## Exercise task a
From the price intelligence article, reproduce the passage from "2)  Identify pricing" to "may be correlated.".

** Start Reading text **

E-commerce enabled buyers to reach prices from multiple providers in real time. This forces e-commerce players to provide competitive prices to win new customers. However, competitive prices also impact profitability. Therefore, e-commerce players need to optimize their prices to manage this trade-off successfully and grow in a sustainable manner.

Price intelligence is a data-driven strategy used by firms to monitor their competitor’s prices and adjust their own prices in response to maintain a competitive advantage. In this article, we’ll explore price intelligence and how it can help businesses.

Process of price intelligence

Price intelligence involves four major strategies:

1)  Identify competitors

Knowing your business’ competitors is beneficial for not only price optimization but also learning from their strategies. Competitors are businesses that serve your target market. They can include:

  • Online or physical businesses
  • Businesses that sell perfect substitutes or similar products

2)  Identify pricing dynamics

Pricing dynamics are important to understand to optimize pricing levels. Factors include:

  • How your customers are likely to react to price changes (i.e. price responsiveness)
  • Relationship between different products. Some products are complementary and their prices may be correlated.

3)  Data extraction

  • Once the list of competitors has been finalized, the next step is to extract all their pricing data. This is often done using algorithms or with data collection services.
  • Data collected should be updated in real time because prices are often changing and missing on these opportunities to strategize your pricing can affect your profitability.
  • Collect data on price responsiveness and on any promotions or discounts being offered by your competitors, such as free shipping.
  • Capturing the market’s reaction to these changes can help you in deciding how the same market would react if you made similar changes.
  • You can only be successful if you also gather all the data and traffic on your own website as well to keep a check on preferences of your customers and build a perceived value of your product.

4) Pricing Analysis

  • Make sure to also keep historical data and look for any trends in your competitor’s data as this would help you determine which pricing technique to use at which time. For instance, some firms often offer special discounts during Christmas.
  • Machine learning models can use these trends in the data to learn the pattern and perform prediction analysis. It can use new information to predict new demands or any changes in trends which can help in setting prices.
  • The price data collected can be used to determine the initial price range of a product. Within this range, firms can also find the best and the worst prices for their products. They can continue to revise the prices until the market responds favourably. 

Benefits of price intelligence

Price intelligence can help businesses achieve maximized profitable growth when used with other pricing and automation techniques, such as:

  • Automated Reporting Functions: Keeping an eye on all the changes in data in real time can be tedious, very demanding, and also slow firms’ response time. Automated reporting functions can be built into the price monitoring system to alert the firms of any changes in their competitors’ prices and promotional activities.

** End Reading text **
** Start Given information **

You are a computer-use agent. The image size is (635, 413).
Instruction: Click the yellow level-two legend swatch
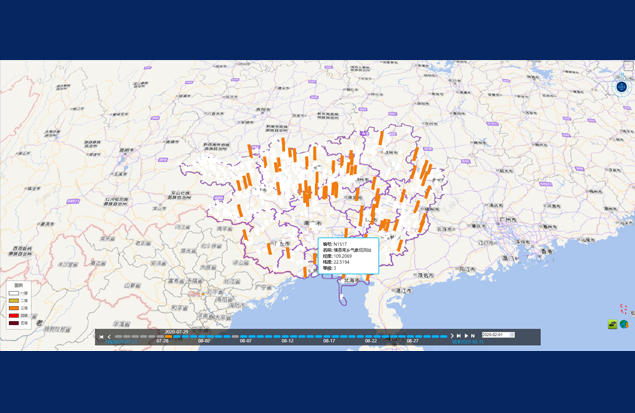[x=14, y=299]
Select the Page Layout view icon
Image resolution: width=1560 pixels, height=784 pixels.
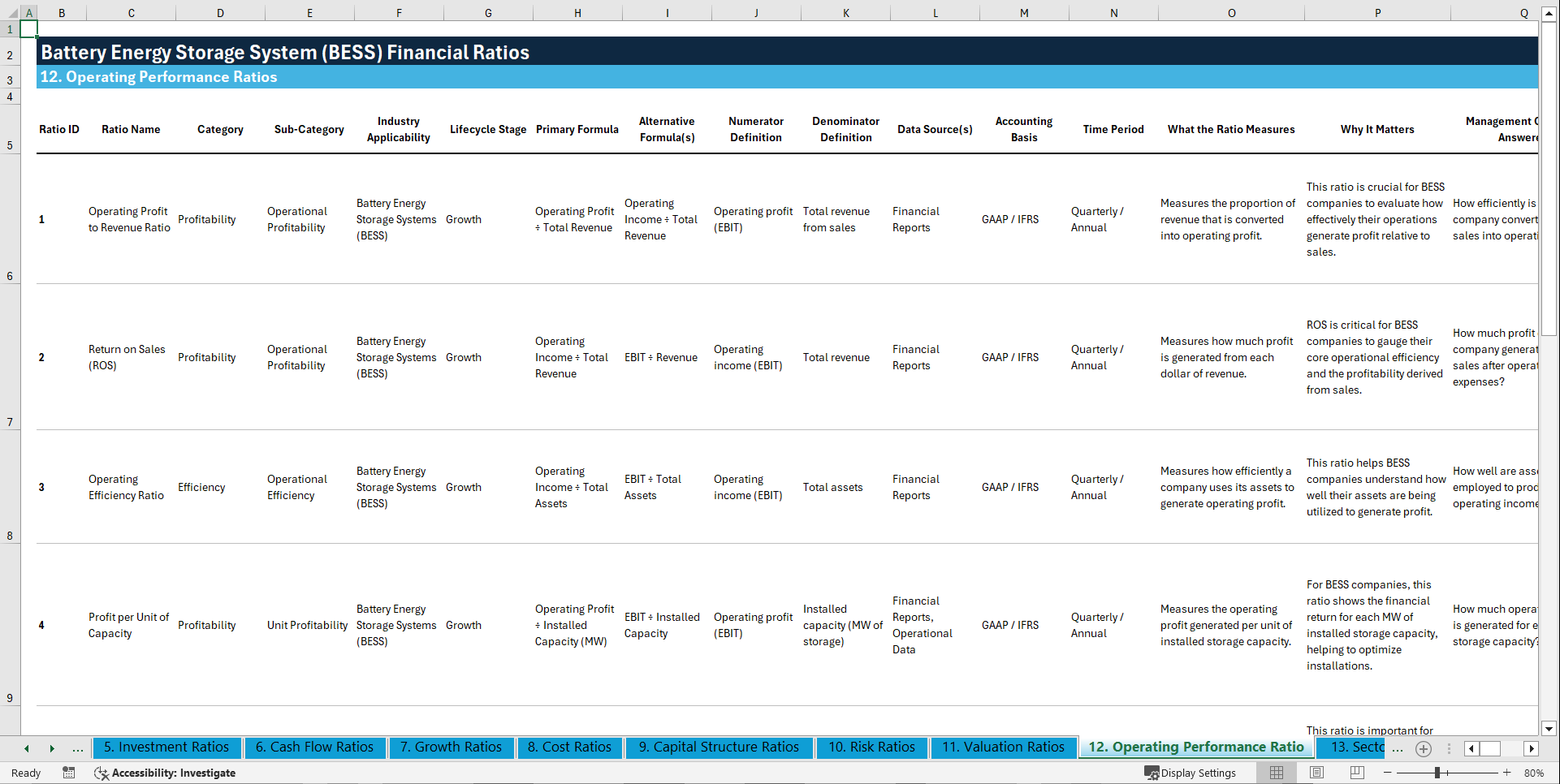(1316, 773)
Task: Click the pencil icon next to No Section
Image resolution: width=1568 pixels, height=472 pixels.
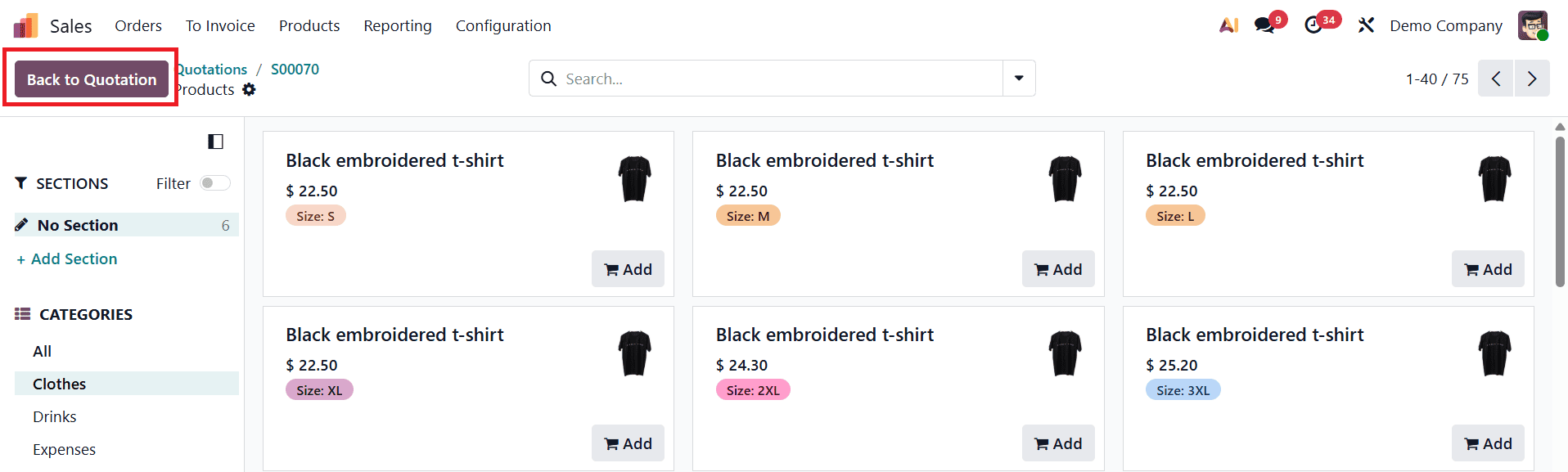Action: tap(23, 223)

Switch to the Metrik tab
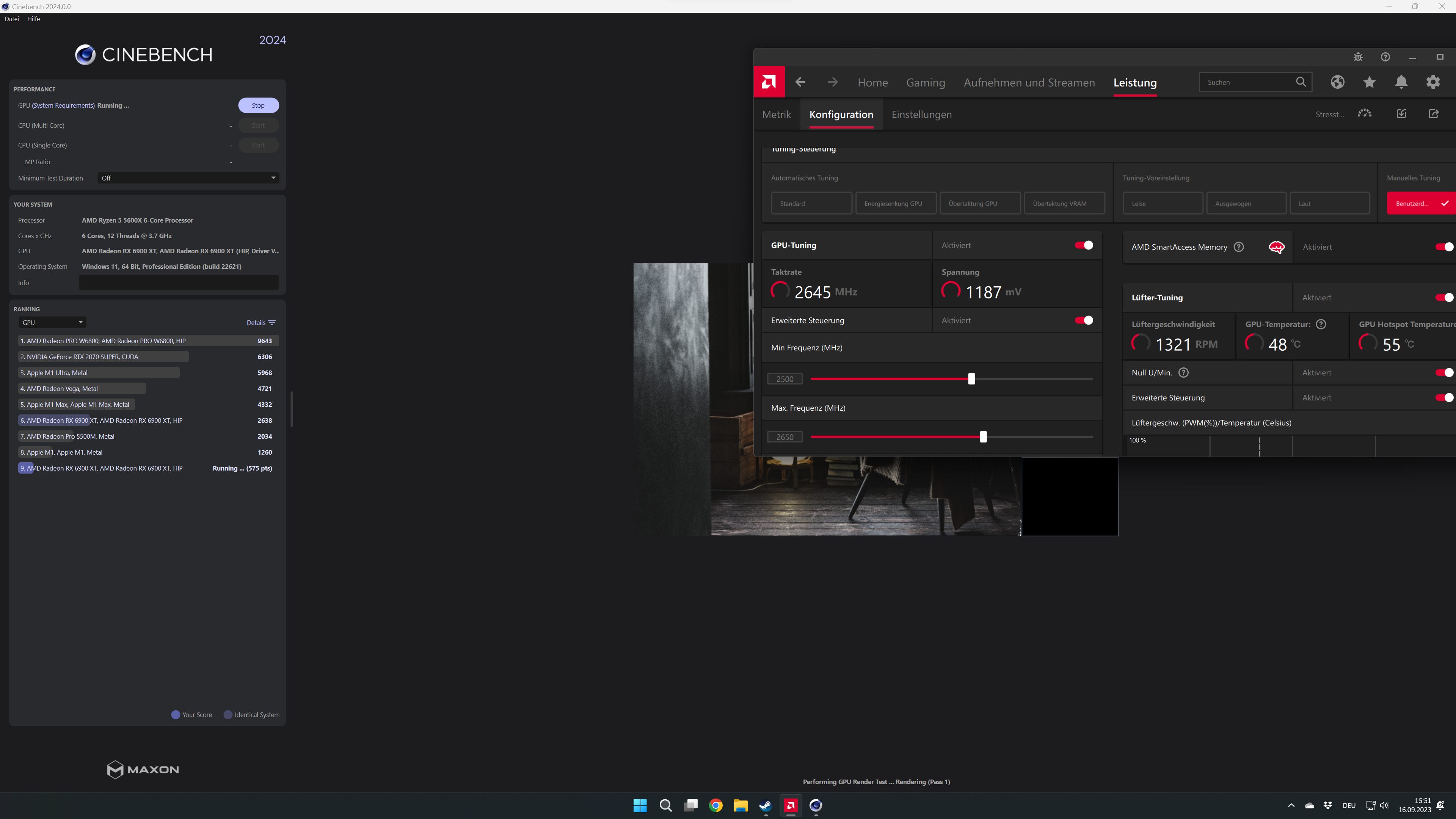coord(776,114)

** End Given information **
** Start Given information **

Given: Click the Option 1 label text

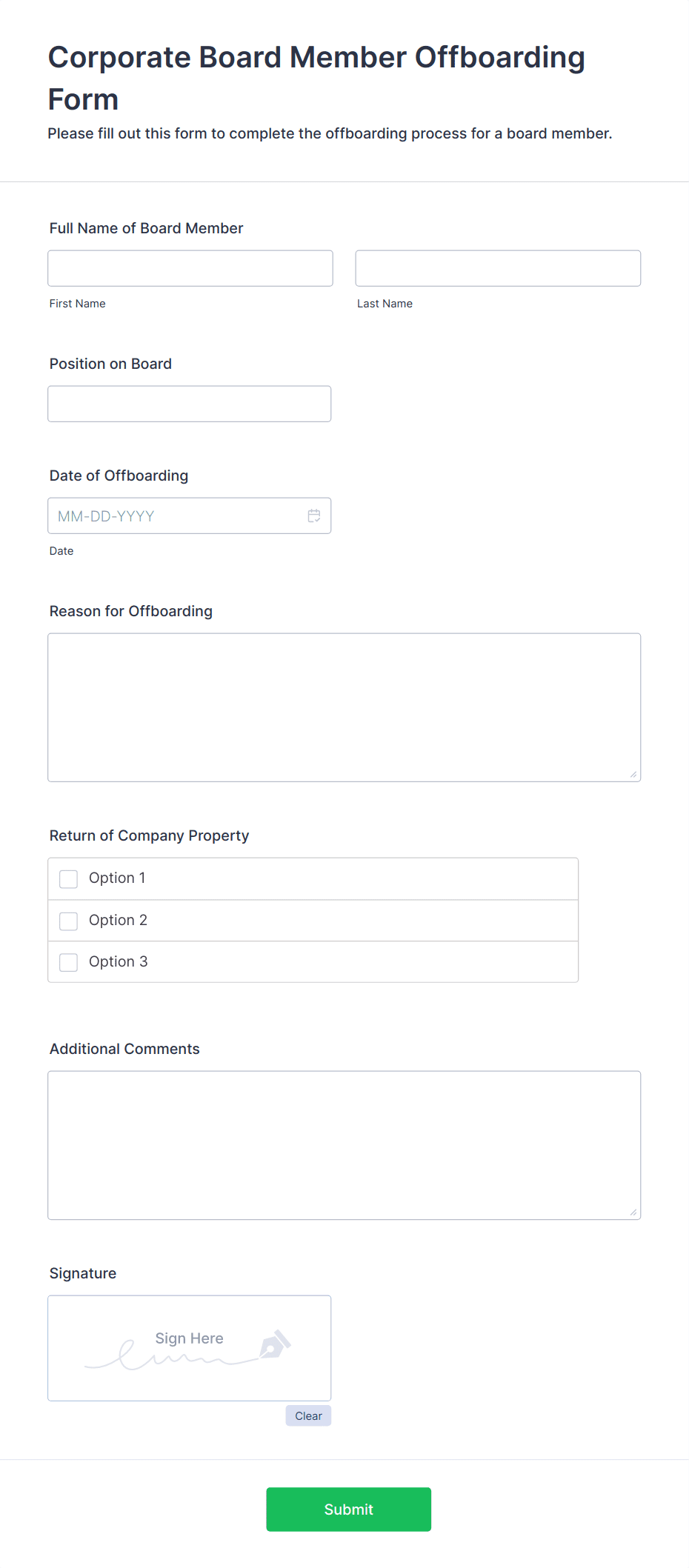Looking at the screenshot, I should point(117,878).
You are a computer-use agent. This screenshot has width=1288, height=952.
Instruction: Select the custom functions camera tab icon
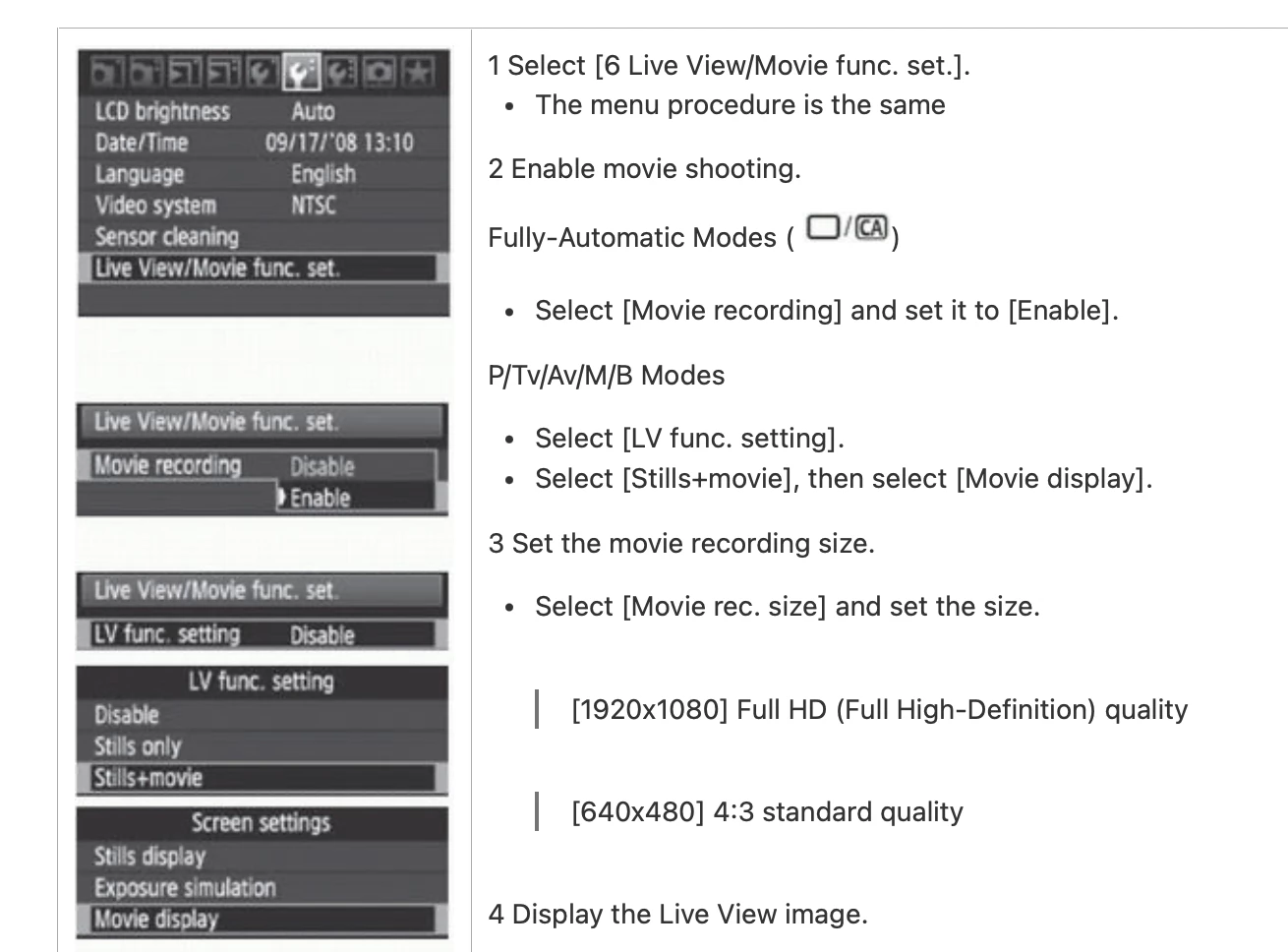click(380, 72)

** End Given information **
** Start Given information **

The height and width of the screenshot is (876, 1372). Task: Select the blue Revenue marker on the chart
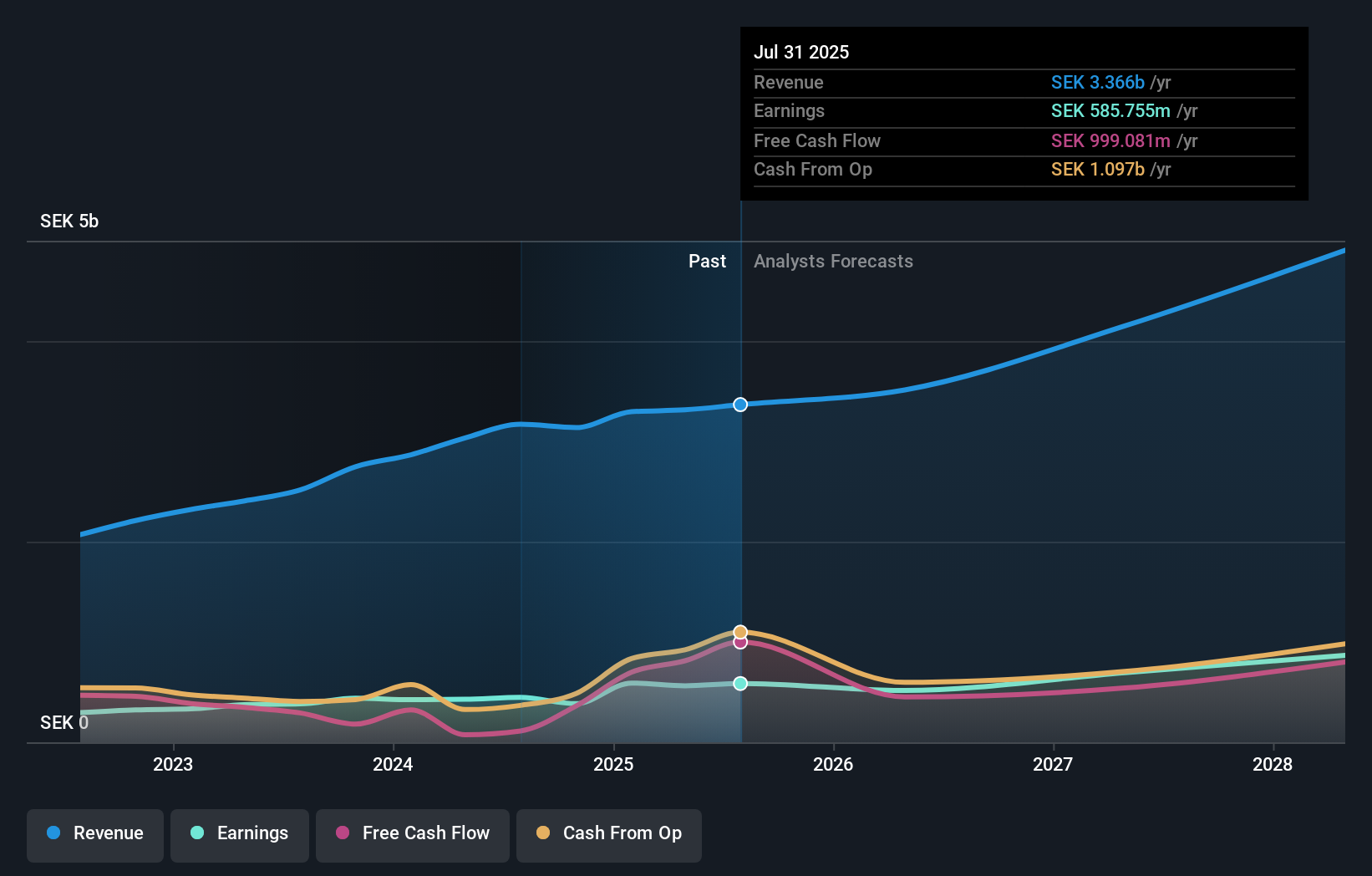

** End Given information **

## Exercise task b
Restate the rows from the line with "You are a computer-use agent. The" to the line with "(1316, 773)", instructions included, adding 7 to every coordinate in the answers. Leave the pictures out.

## Expected output a
2)  Identify pricing dynamics

Pricing dynamics are important to understand to optimize pricing levels. Factors include:

  • How your customers are likely to react to price changes (i.e. price responsiveness)
  • Relationship between different products. Some products are complementary and their prices may be correlated.

## Expected output b
You are a computer-use agent. The image size is (635, 413).
Instruction: Click the yellow level-two legend swatch
[x=21, y=306]
Select the Page Layout view icon
Image resolution: width=1560 pixels, height=784 pixels.
(1323, 780)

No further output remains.